Boris B. Akhremitchev, boris.a@duke.edu, Department of Chemistry, Duke University, Box 90346, Durham, NC 27708

An experimental single-molecule force spectroscopy approach is developed to measure pairwise interactions between non-polar solutes in water.  In this approach the non-polar molecules are tethered to the solid substrate and to the sharp probe of the atomic force microscope.
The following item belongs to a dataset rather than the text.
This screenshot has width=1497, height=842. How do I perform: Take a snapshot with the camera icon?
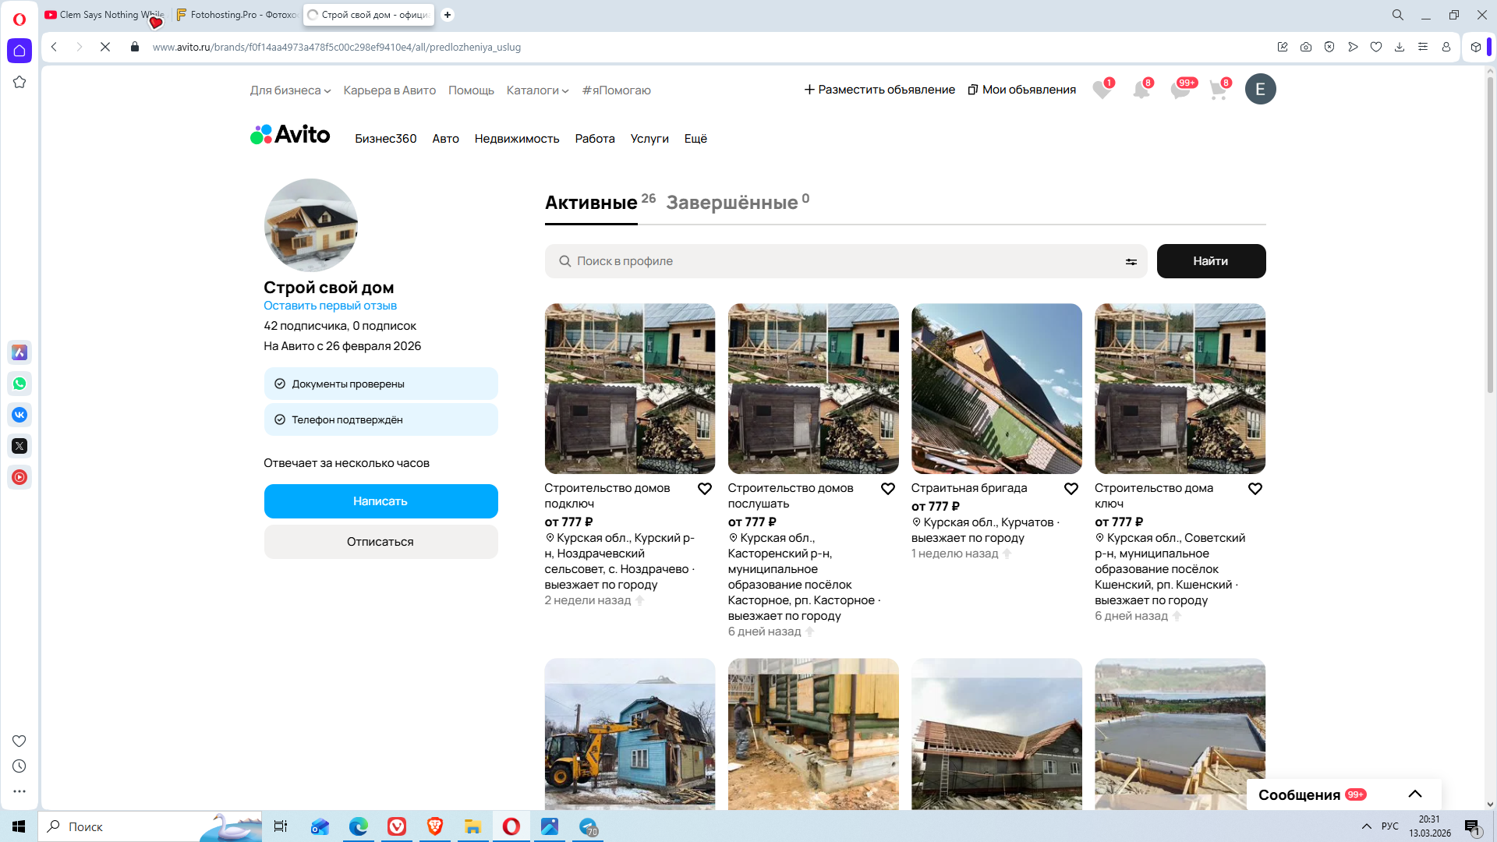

The use of long (~30 nm) water-soluble tethers facilitates formation of single “hydrophobic bonds” between tethered molecules.  In experiments the increasing load forces the molecular bond to rupture.  The rupture forces are measured as a function of the probe velocity.  These data are used to extract kinetic parameters characterizing the potential of mean force between non-polar solutes in water.  Experimental measurements of pairwise interactions between the symmetric pairs of fullerenes, alkanes of different sizes (from dodecane to octadecane) and hydrophobic 12-mer fragment of alpha-synuclein are demonstrated.  The systematic errors typical to force-spectroscopy measurements are considered in the data analysis.  Measurements with fullerene molecules indicate that the transition state is separated from the equilibrium state by a distance of ~0.4 nm that is larger than a size of water molecule.  Measurements with alkanes and peptides hint at possible conformational transitions in individual molecules upon dissociation from the dimeric state.